## ASSIGNMENT:
Make an exact copy of the records, with the images left out.
··· DATA SHOWN
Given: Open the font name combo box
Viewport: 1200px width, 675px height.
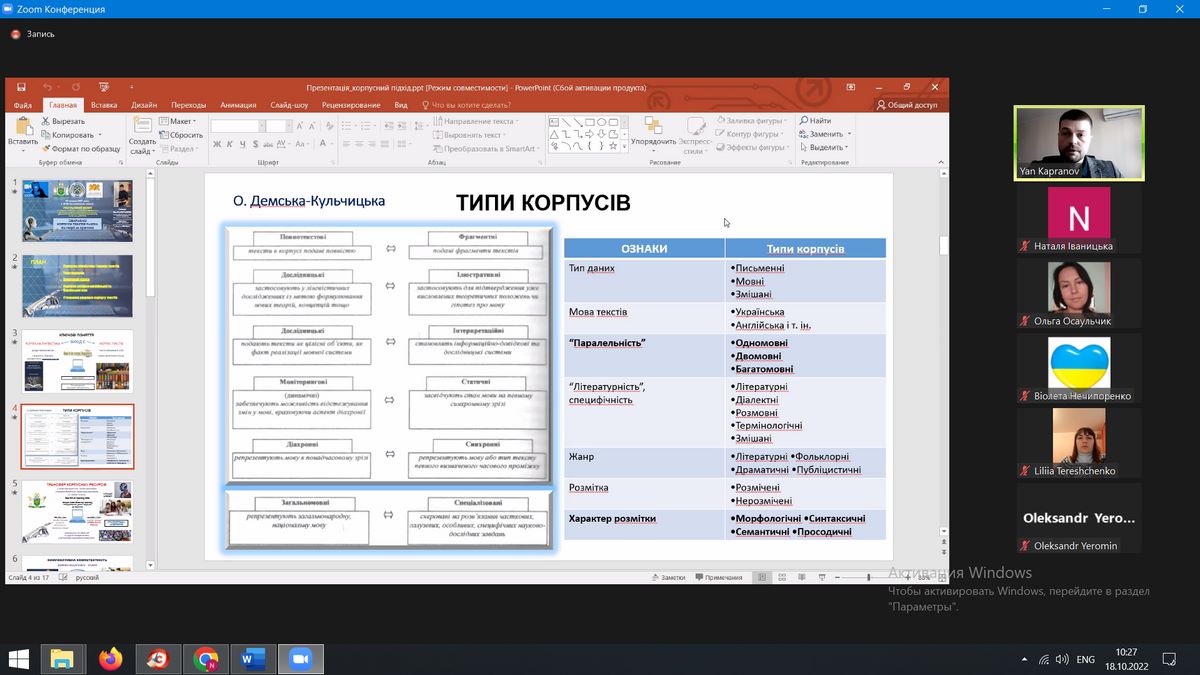Looking at the screenshot, I should coord(236,126).
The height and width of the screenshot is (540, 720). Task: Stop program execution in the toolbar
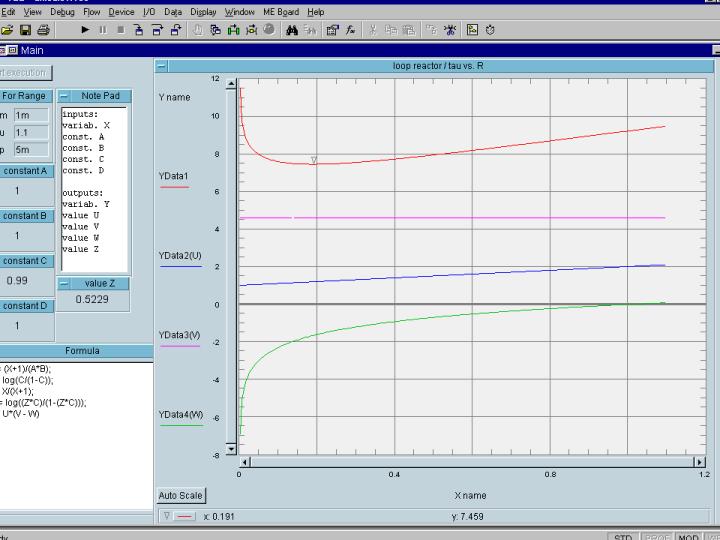pyautogui.click(x=120, y=30)
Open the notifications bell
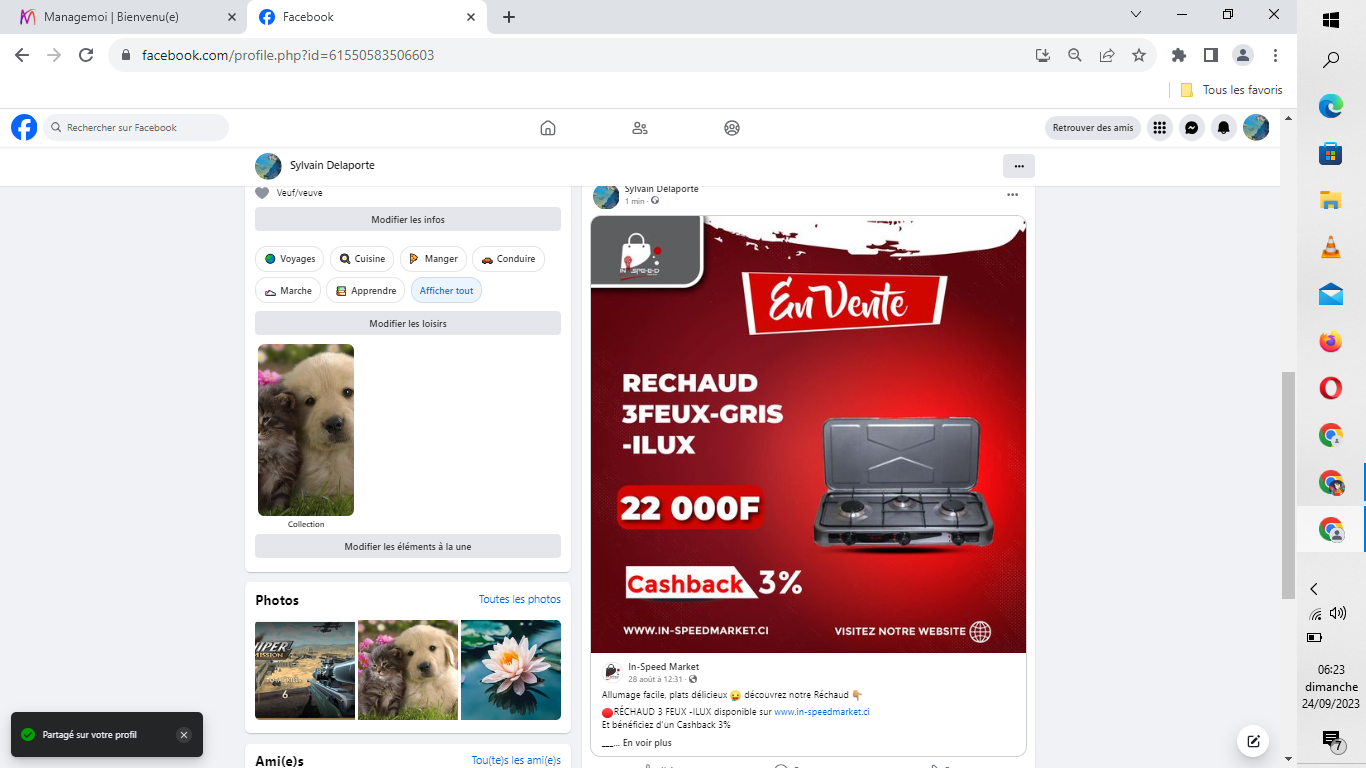 [1223, 128]
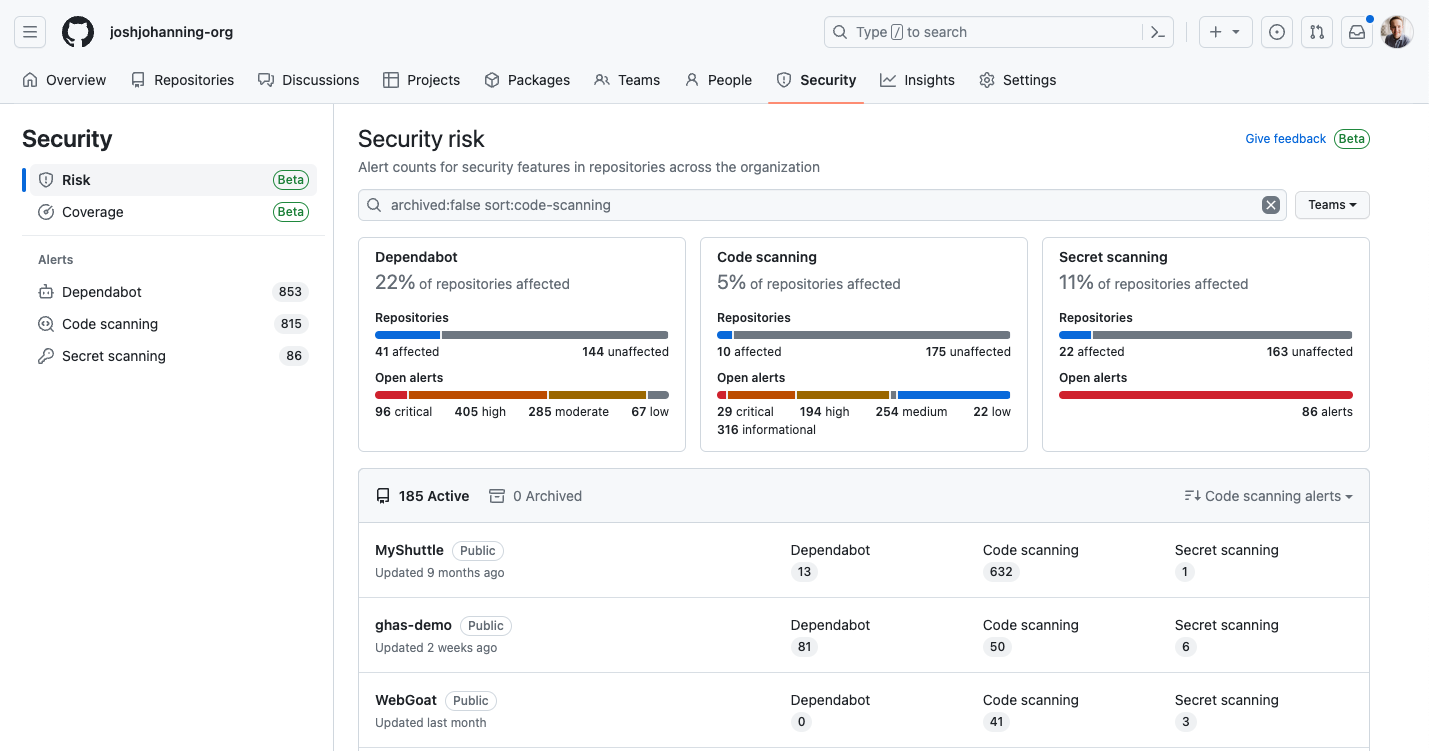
······
## SOLUTION FOR THIS TASK:
Given: Open the font name combo box
Viewport: 1200px width, 675px height.
Looking at the screenshot, I should coord(236,126).
The height and width of the screenshot is (540, 720). Task: Stop program execution in the toolbar
pyautogui.click(x=120, y=30)
Open the notifications bell
 [1223, 128]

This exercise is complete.